To prevent conflicts and ensure predictable behavior, remove duplicate Gateway resources or merge them into a single resource for the same host-port combination.

Examples

  1. Two Gateways Targeting the Same Host and Port

    First Gateway:

    apiVersion: gateway.networking.k8s.io/v1alpha2
    kind: Gateway
    metadata:
      name: gateway-1
      namespace: example-namespace
    spec:
      listeners:
      - name: http
        port: 80
        protocol: HTTP
        hostname: "example.com"

    Second Gateway:

    apiVersion: gateway.networking.k8s.io/v1alpha2
    kind: Gateway
    metadata:
      name: gateway-2
      namespace: example-namespace
    spec:
      listeners:
      - name: http
        port: 80
        protocol: HTTP
        hostname: "example.com"

    Explanation: Both Gateway resources define listeners for the same host (example.com) and port (80).
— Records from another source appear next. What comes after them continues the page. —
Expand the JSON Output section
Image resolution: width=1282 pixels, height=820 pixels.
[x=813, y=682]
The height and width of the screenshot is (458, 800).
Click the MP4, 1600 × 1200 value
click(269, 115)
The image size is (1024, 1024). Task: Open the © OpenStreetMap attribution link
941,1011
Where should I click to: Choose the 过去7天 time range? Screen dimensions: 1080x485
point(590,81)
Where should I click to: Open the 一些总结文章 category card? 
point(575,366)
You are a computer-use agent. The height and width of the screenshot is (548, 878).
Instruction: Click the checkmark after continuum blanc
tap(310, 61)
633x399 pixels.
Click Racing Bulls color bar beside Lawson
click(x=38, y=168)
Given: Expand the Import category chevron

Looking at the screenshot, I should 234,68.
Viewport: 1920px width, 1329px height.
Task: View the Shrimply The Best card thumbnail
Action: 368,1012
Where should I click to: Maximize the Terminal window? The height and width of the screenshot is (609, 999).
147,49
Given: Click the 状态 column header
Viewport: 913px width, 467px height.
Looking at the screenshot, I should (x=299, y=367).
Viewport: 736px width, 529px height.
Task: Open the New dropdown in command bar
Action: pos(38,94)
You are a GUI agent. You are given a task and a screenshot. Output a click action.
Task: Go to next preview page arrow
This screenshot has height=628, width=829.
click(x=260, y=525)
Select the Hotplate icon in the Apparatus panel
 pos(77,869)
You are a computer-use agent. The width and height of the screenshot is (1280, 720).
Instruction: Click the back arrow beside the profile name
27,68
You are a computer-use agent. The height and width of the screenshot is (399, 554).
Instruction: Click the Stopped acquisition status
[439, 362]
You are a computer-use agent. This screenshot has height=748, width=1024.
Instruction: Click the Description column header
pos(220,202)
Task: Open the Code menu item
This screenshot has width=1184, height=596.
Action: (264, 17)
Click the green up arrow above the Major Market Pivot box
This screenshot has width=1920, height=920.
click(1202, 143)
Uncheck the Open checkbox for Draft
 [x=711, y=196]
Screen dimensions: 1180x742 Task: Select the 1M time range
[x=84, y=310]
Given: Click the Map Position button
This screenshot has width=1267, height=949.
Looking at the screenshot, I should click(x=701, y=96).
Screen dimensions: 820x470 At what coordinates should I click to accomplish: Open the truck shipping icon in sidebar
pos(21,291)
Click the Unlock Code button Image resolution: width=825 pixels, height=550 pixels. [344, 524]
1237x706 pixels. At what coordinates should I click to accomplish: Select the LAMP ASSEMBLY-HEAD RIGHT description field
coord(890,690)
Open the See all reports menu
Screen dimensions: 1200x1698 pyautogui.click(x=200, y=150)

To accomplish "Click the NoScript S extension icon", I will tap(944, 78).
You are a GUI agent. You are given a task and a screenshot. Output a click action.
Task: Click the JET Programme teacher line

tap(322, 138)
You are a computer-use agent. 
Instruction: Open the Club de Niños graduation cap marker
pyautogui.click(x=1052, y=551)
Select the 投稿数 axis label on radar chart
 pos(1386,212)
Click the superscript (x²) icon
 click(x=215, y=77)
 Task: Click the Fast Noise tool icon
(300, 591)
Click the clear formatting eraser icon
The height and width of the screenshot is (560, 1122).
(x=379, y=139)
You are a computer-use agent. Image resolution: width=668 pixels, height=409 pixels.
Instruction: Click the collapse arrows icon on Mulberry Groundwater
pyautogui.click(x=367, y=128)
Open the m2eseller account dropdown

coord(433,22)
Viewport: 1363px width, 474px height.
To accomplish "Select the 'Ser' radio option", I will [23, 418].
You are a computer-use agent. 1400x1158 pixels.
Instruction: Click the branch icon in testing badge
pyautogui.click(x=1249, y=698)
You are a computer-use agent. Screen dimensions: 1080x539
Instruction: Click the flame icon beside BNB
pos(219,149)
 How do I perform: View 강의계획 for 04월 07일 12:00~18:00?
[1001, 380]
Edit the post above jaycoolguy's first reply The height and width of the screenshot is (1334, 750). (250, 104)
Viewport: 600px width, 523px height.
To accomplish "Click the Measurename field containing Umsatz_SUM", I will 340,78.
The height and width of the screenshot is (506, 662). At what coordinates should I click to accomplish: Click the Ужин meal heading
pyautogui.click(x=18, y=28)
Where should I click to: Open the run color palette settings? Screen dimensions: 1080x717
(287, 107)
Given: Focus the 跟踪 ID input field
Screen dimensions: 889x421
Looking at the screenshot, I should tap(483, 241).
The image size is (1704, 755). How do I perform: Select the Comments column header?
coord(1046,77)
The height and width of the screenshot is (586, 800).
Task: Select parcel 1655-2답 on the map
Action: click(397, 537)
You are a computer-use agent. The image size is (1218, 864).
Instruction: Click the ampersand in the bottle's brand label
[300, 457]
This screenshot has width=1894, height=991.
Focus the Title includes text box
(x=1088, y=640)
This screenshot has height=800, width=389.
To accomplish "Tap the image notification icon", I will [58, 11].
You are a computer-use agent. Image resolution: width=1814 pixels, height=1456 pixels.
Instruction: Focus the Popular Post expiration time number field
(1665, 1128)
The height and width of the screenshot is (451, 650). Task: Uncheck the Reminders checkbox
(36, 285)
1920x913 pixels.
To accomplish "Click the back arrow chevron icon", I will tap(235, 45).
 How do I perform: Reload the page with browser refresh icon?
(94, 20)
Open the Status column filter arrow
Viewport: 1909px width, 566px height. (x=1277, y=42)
This results in conflicting configurations, as the Kubernetes Gateway API does not support multiple Gateway resources managing the same host-port combination, leading to undefined behavior.

Recommendation

Remove or merge the duplicate Kubernetes gateway entries to avoid conflicts.

  1. Remove One of the Duplicate Gateways

    If the duplicate gateway is not required, delete it to resolve the conflict.

    kubectl delete gateway gateway-2 -n example-namespace

    Explanation: Removing the duplicate gateway ensures that only one Gateway resource is responsible for managing the host-port combination, preventing conflicts.

  2. Merge the Gateways into a Single Gateway

    If both gateways are needed, merge their configurations into a single Gateway resource to handle all required listeners.

    apiVersion: gateway.networking.k8s.io/v1alpha2
    kind: Gateway
    metadata:
      name: merged-gateway
      namespace: example-namespace
    spec:
      listeners:
      - name: http
        port: 80
        protocol: HTTP
        hostname: "example.com"
      - name: https
        port: 443
        protocol: HTTPS
        hostname: "example.com"
        tls:
          mode: Terminate
          certificateRefs:
          - name: example-cert

    Explanation: Merging the Gateway resources into one allows a single Gateway to manage multiple listeners, reducing redundancy and preventing conflicts in the host-port combination.